What to produce: Print every line of the listing below, starting with the line that holds "Identify the click" and going on through the line that holds "Privacy Policy (283, 2563)", both included, and print nothing else.

Records supplied:
--------------------

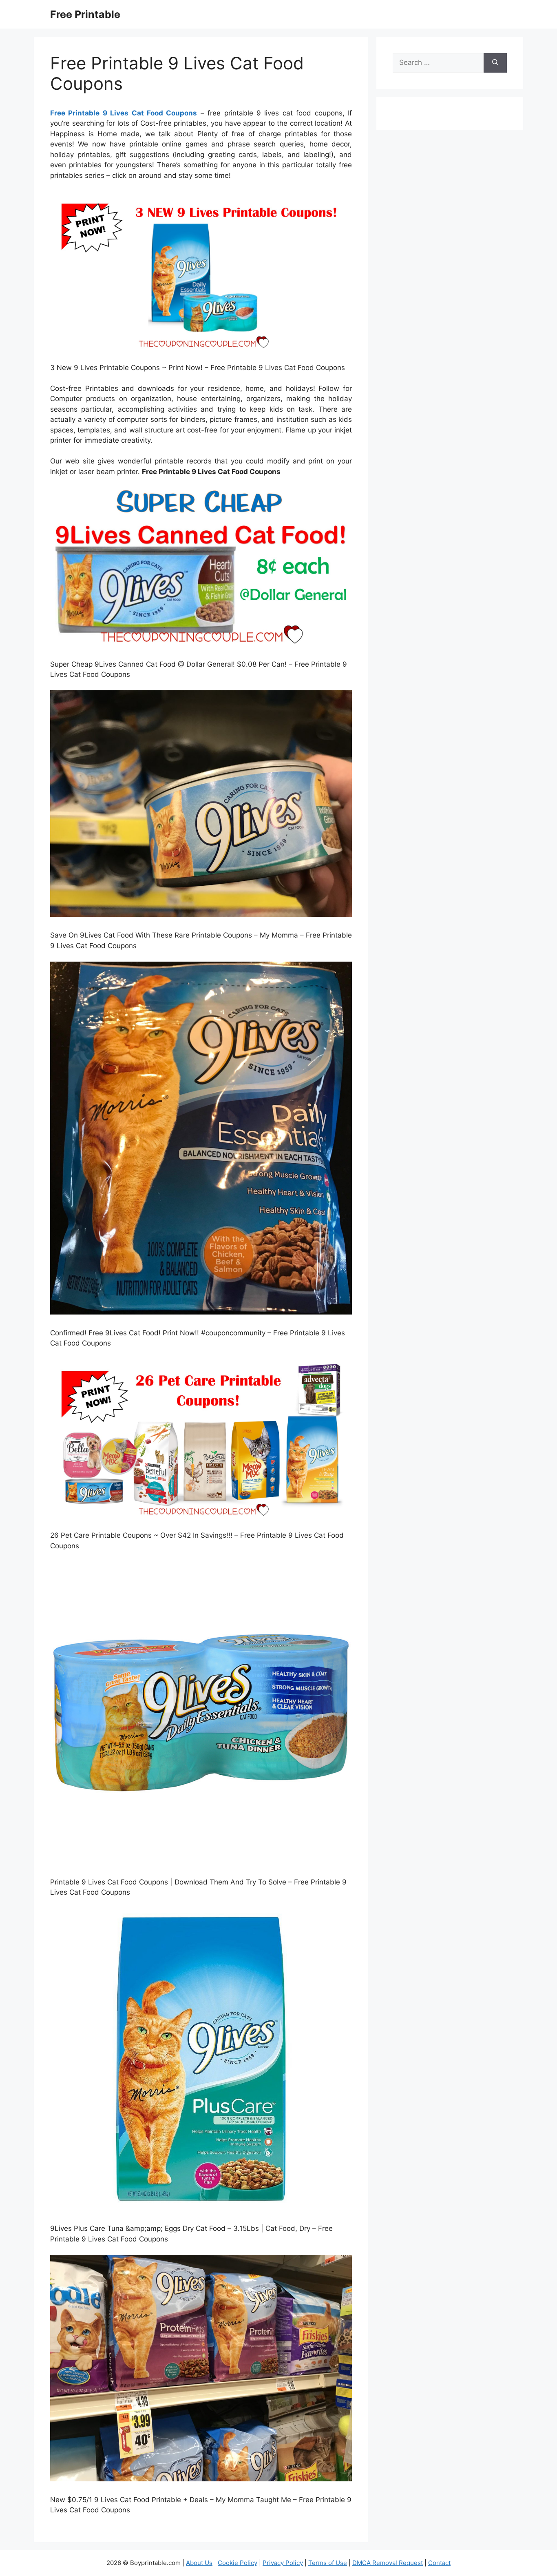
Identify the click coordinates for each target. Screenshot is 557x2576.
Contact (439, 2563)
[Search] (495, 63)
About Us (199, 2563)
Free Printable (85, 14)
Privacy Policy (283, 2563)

--------------------

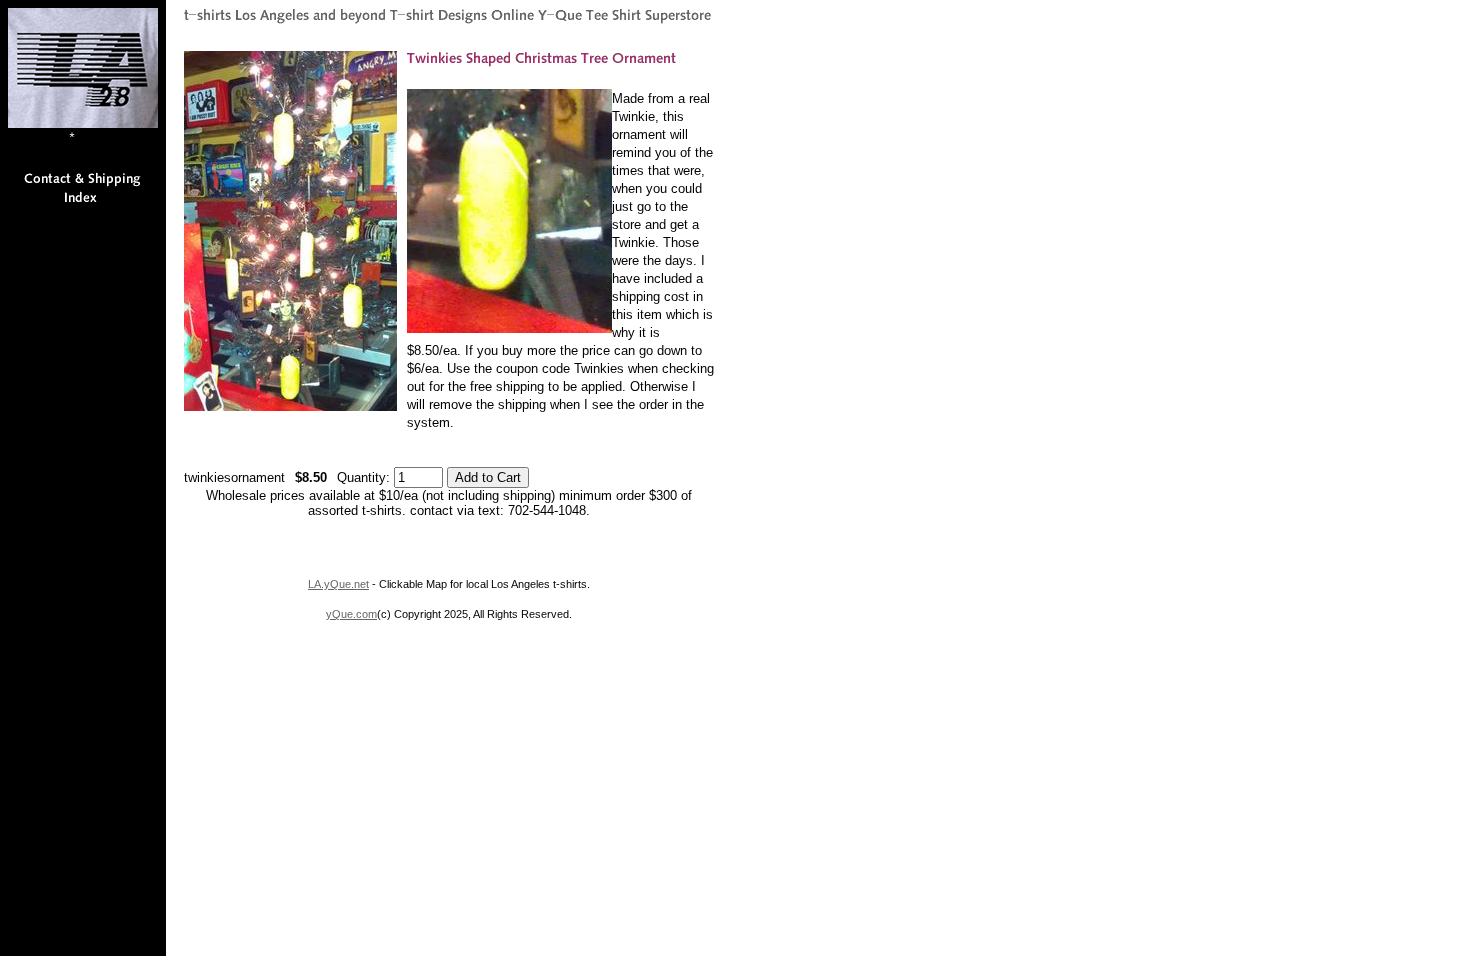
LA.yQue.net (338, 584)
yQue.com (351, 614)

--------------------

Task output:
Identify the click coordinates for each target. Screenshot is 557x2576.
Contact (439, 2563)
[Search] (495, 63)
About Us (199, 2563)
Free Printable (85, 14)
Privacy Policy (283, 2563)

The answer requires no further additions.